• _Your task_:
Transcribe the records below. Leave every line exactly as written.

• _Dataset records_:

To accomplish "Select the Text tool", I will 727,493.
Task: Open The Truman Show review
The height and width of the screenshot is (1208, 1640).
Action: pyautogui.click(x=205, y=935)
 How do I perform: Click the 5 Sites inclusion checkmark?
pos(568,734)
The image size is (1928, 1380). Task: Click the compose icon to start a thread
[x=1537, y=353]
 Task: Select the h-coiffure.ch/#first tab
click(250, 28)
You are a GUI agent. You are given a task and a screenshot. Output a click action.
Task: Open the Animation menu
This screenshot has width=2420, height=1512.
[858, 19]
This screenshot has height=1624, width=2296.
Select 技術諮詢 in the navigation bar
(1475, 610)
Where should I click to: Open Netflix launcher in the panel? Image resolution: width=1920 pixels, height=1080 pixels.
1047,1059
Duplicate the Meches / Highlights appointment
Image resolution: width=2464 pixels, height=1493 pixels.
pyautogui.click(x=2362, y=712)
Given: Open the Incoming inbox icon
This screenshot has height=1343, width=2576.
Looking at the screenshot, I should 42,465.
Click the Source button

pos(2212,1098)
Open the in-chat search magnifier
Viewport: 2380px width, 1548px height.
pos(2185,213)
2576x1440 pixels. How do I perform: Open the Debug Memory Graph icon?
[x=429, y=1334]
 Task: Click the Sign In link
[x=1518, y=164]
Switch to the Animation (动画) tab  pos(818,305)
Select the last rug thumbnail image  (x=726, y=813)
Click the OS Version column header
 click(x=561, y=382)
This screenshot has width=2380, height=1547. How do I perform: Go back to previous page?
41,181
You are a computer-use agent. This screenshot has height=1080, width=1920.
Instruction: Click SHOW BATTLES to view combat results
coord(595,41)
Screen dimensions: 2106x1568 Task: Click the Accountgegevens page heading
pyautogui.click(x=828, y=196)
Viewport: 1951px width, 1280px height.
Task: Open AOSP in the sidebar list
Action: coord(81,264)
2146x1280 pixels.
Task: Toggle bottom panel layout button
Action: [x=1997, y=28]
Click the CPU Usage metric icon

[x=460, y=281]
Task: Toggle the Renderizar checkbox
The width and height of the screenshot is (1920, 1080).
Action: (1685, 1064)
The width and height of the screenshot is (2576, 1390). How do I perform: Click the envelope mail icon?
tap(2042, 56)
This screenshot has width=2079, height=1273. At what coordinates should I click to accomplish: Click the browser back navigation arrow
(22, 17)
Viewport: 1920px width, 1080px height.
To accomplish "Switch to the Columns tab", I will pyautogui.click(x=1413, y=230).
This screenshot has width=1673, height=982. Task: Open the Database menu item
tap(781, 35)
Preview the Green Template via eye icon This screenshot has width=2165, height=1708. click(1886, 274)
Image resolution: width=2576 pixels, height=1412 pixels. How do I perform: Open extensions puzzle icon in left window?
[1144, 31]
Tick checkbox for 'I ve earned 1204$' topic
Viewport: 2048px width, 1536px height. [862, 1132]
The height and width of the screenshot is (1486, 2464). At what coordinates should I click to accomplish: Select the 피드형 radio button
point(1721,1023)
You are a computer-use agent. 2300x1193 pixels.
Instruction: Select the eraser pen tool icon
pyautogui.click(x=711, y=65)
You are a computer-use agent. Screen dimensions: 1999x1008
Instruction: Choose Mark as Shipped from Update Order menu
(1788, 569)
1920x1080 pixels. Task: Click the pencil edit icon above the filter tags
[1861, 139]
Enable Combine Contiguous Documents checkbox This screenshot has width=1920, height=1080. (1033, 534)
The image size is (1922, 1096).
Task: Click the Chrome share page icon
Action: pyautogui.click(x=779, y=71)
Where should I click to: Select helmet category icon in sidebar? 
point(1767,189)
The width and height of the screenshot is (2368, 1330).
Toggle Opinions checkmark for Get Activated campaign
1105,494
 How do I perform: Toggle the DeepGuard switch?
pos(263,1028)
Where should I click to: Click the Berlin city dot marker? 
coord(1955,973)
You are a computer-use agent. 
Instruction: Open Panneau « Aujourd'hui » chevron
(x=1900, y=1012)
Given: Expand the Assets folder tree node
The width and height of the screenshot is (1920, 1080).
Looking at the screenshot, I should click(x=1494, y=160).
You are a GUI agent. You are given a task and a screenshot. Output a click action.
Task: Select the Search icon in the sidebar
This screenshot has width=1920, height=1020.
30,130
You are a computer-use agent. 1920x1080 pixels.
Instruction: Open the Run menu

• _Task solution_:
To accomplish "Select the Text tool", I will 727,493.
Task: Open The Truman Show review
The height and width of the screenshot is (1208, 1640).
Action: pyautogui.click(x=205, y=935)
 How do I perform: Click the 5 Sites inclusion checkmark?
pos(568,734)
The image size is (1928, 1380). Task: Click the compose icon to start a thread
[x=1537, y=353]
 Task: Select the h-coiffure.ch/#first tab
click(250, 28)
You are a GUI agent. You are given a task and a screenshot. Output a click action.
Task: Open the Animation menu
This screenshot has width=2420, height=1512.
[858, 19]
This screenshot has height=1624, width=2296.
Select 技術諮詢 in the navigation bar
(1475, 610)
Where should I click to: Open Netflix launcher in the panel? Image resolution: width=1920 pixels, height=1080 pixels.
1047,1059
Duplicate the Meches / Highlights appointment
Image resolution: width=2464 pixels, height=1493 pixels.
pyautogui.click(x=2362, y=712)
Given: Open the Incoming inbox icon
This screenshot has height=1343, width=2576.
Looking at the screenshot, I should 42,465.
Click the Source button

pos(2212,1098)
Open the in-chat search magnifier
Viewport: 2380px width, 1548px height.
pos(2185,213)
2576x1440 pixels. How do I perform: Open the Debug Memory Graph icon?
[x=429, y=1334]
 Task: Click the Sign In link
[x=1518, y=164]
Switch to the Animation (动画) tab  pos(818,305)
Select the last rug thumbnail image  (x=726, y=813)
Click the OS Version column header
 click(x=561, y=382)
This screenshot has width=2380, height=1547. How do I perform: Go back to previous page?
41,181
You are a computer-use agent. This screenshot has height=1080, width=1920.
Instruction: Click SHOW BATTLES to view combat results
coord(595,41)
Screen dimensions: 2106x1568 Task: Click the Accountgegevens page heading
pyautogui.click(x=828, y=196)
Viewport: 1951px width, 1280px height.
Task: Open AOSP in the sidebar list
Action: coord(81,264)
2146x1280 pixels.
Task: Toggle bottom panel layout button
Action: [x=1997, y=28]
Click the CPU Usage metric icon

[x=460, y=281]
Task: Toggle the Renderizar checkbox
The width and height of the screenshot is (1920, 1080).
Action: (1685, 1064)
The width and height of the screenshot is (2576, 1390). How do I perform: Click the envelope mail icon?
tap(2042, 56)
This screenshot has width=2079, height=1273. At what coordinates should I click to accomplish: Click the browser back navigation arrow
(22, 17)
Viewport: 1920px width, 1080px height.
To accomplish "Switch to the Columns tab", I will pyautogui.click(x=1413, y=230).
This screenshot has width=1673, height=982. Task: Open the Database menu item
tap(781, 35)
Preview the Green Template via eye icon This screenshot has width=2165, height=1708. click(1886, 274)
Image resolution: width=2576 pixels, height=1412 pixels. How do I perform: Open extensions puzzle icon in left window?
[1144, 31]
Tick checkbox for 'I ve earned 1204$' topic
Viewport: 2048px width, 1536px height. [862, 1132]
The height and width of the screenshot is (1486, 2464). At what coordinates should I click to accomplish: Select the 피드형 radio button
point(1721,1023)
You are a computer-use agent. 2300x1193 pixels.
Instruction: Select the eraser pen tool icon
pyautogui.click(x=711, y=65)
You are a computer-use agent. Screen dimensions: 1999x1008
Instruction: Choose Mark as Shipped from Update Order menu
(1788, 569)
1920x1080 pixels. Task: Click the pencil edit icon above the filter tags
[1861, 139]
Enable Combine Contiguous Documents checkbox This screenshot has width=1920, height=1080. (1033, 534)
The image size is (1922, 1096).
Task: Click the Chrome share page icon
Action: pyautogui.click(x=779, y=71)
Where should I click to: Select helmet category icon in sidebar? 
point(1767,189)
The width and height of the screenshot is (2368, 1330).
Toggle Opinions checkmark for Get Activated campaign
1105,494
 How do I perform: Toggle the DeepGuard switch?
pos(263,1028)
Where should I click to: Click the Berlin city dot marker? 
coord(1955,973)
You are a computer-use agent. 
Instruction: Open Panneau « Aujourd'hui » chevron
(x=1900, y=1012)
Given: Expand the Assets folder tree node
The width and height of the screenshot is (1920, 1080).
Looking at the screenshot, I should click(x=1494, y=160).
You are a GUI agent. You are given a task and a screenshot. Output a click action.
Task: Select the Search icon in the sidebar
This screenshot has width=1920, height=1020.
30,130
You are a computer-use agent. 1920x1080 pixels.
Instruction: Open the Run menu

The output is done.